_Records to use_.

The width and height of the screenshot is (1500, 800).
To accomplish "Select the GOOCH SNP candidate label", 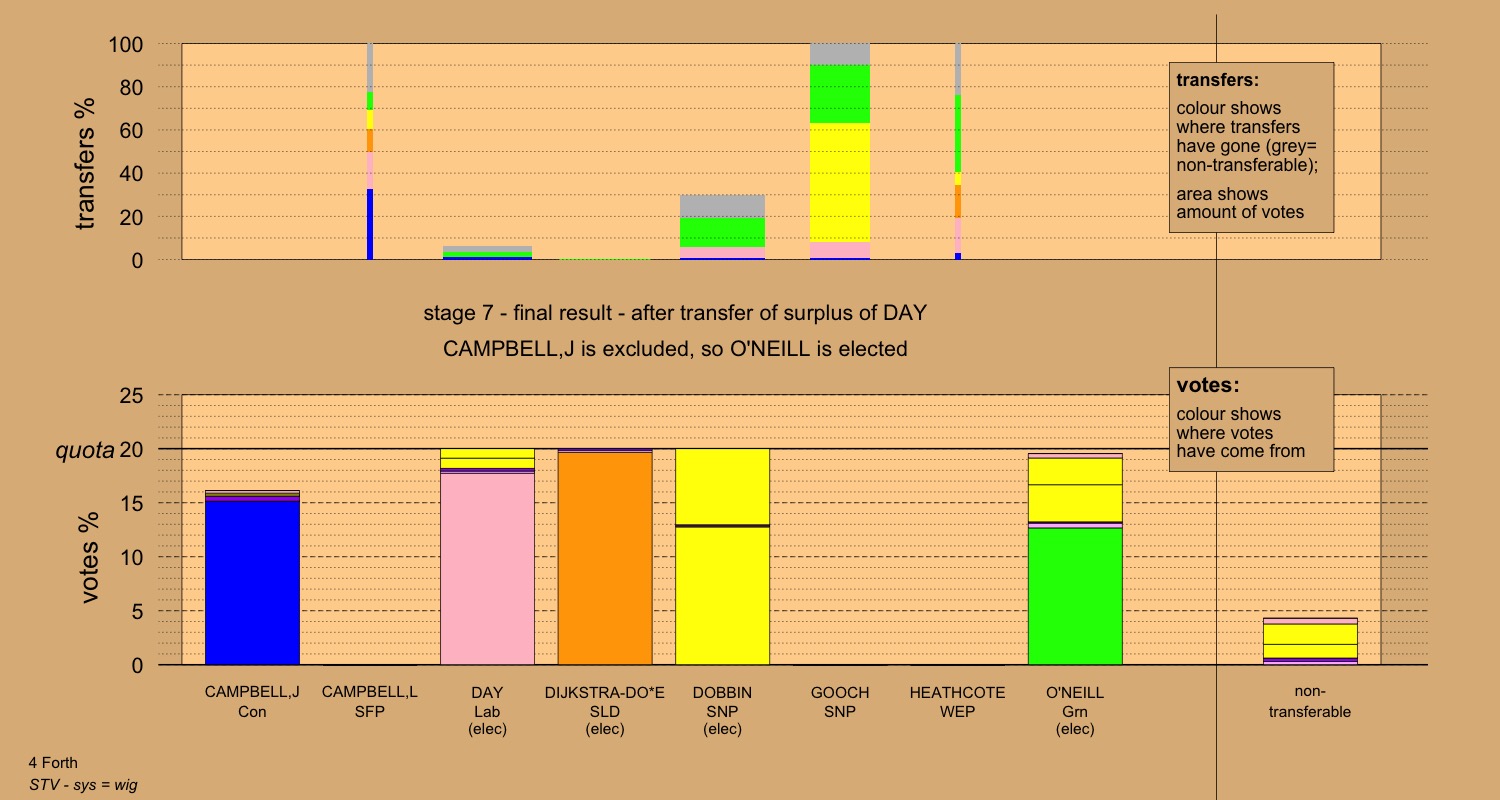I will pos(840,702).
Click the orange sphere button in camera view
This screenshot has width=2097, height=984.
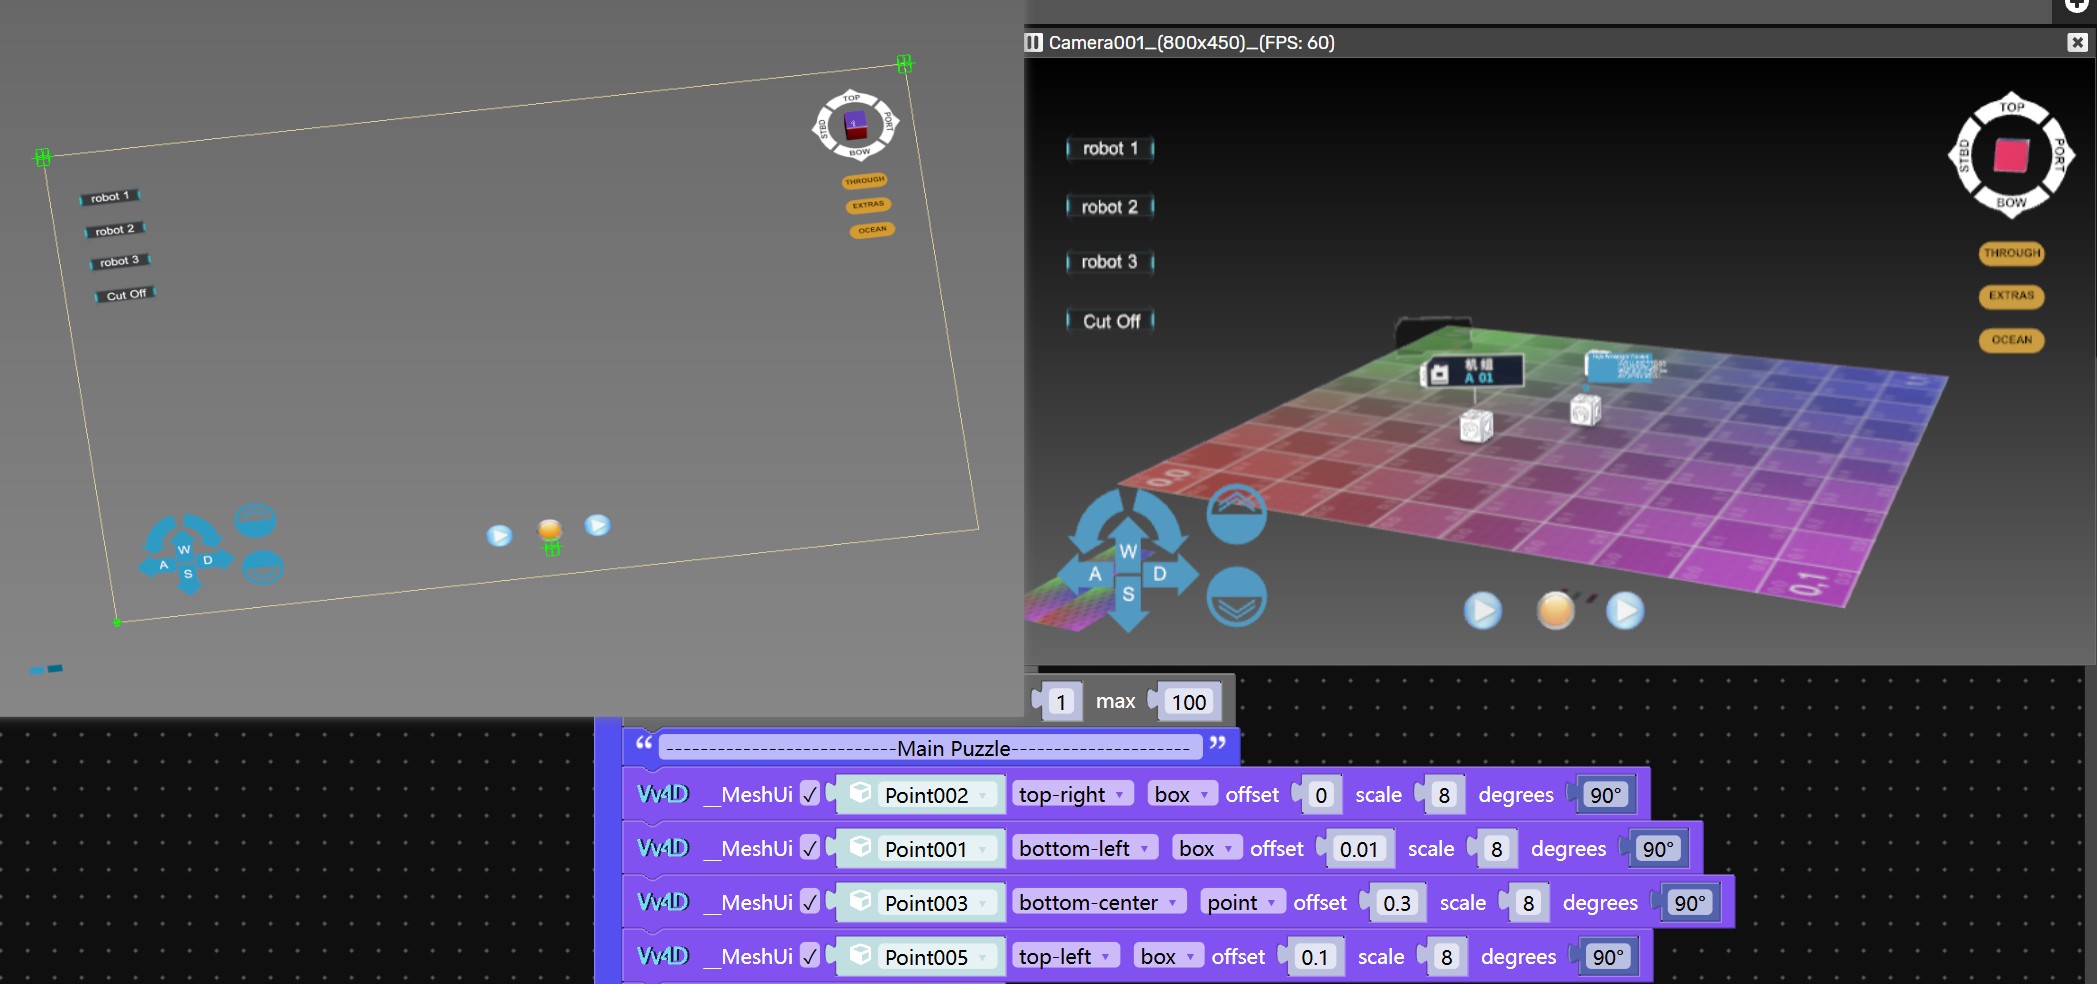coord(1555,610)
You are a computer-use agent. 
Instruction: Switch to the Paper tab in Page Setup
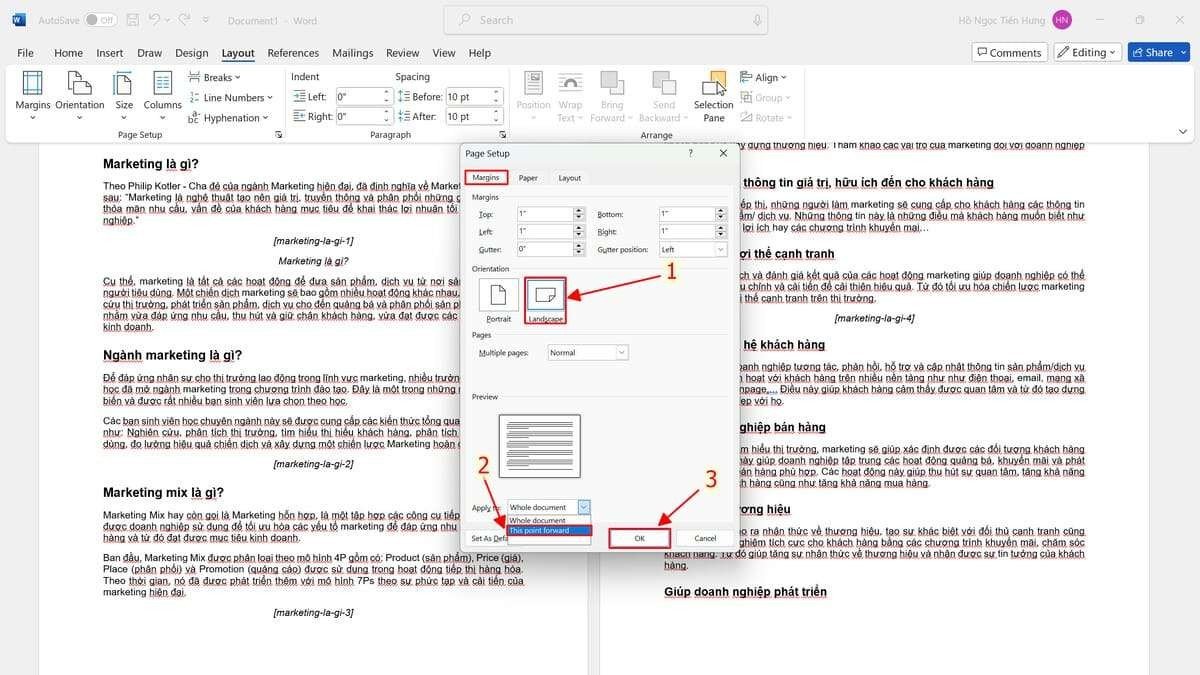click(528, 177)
...
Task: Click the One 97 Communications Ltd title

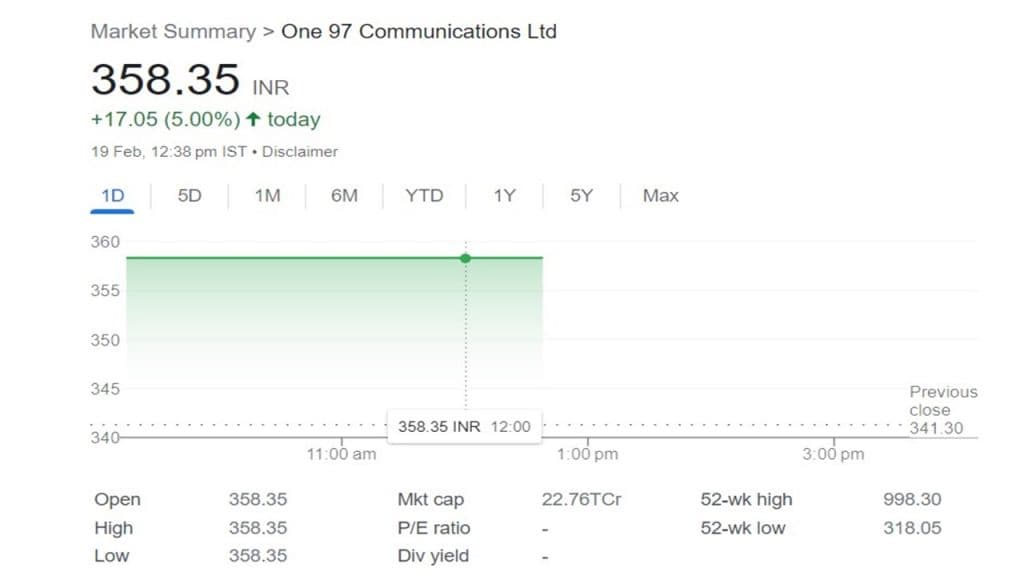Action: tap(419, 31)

_Task to complete_.
Swap "orange" for "blue" in the lines from the one with "Click the orange sphere button in camera view" to the one with "click(528, 177)", and give those lines back with nothing else changed. Leave the pictures out.

_Solved problem_.
Click the blue sphere button in camera view
This screenshot has width=2097, height=984.
coord(1555,610)
You are a computer-use agent. 
Instruction: Switch to the Paper tab in Page Setup
click(528, 177)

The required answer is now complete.